■ Input material:
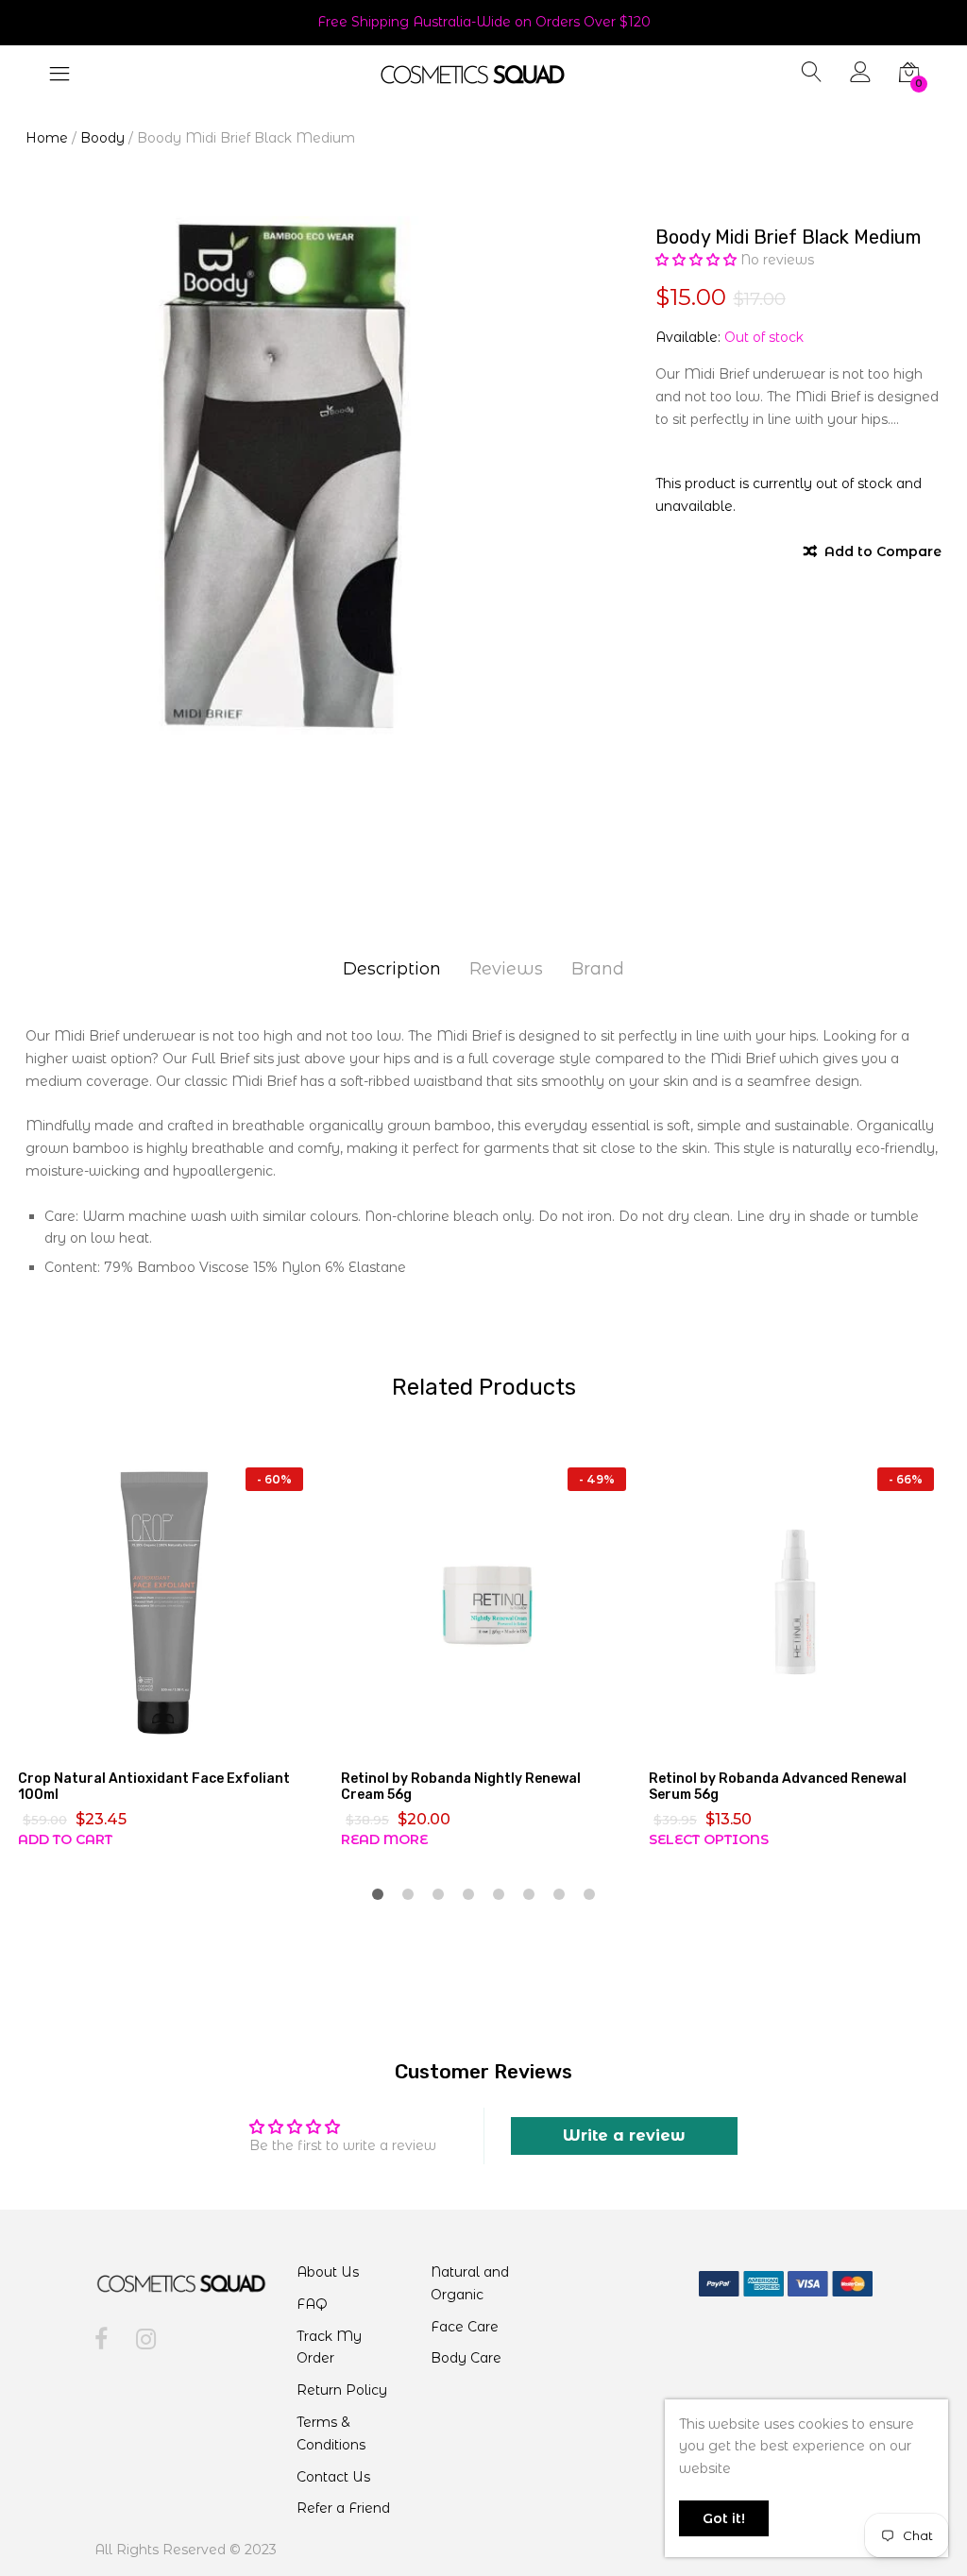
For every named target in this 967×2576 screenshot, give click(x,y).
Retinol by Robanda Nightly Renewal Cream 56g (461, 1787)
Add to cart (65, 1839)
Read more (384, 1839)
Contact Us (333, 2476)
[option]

■ Task instructions: Please write out every entry exactly, but skip the pictures.

■ Result for this task:
For every named target in this 967×2576 screenshot, give click(x,y).
Retinol by Robanda Nightly Renewal Cream 56g (461, 1787)
Add to cart (65, 1839)
Read more (384, 1839)
Contact Us (333, 2476)
[option]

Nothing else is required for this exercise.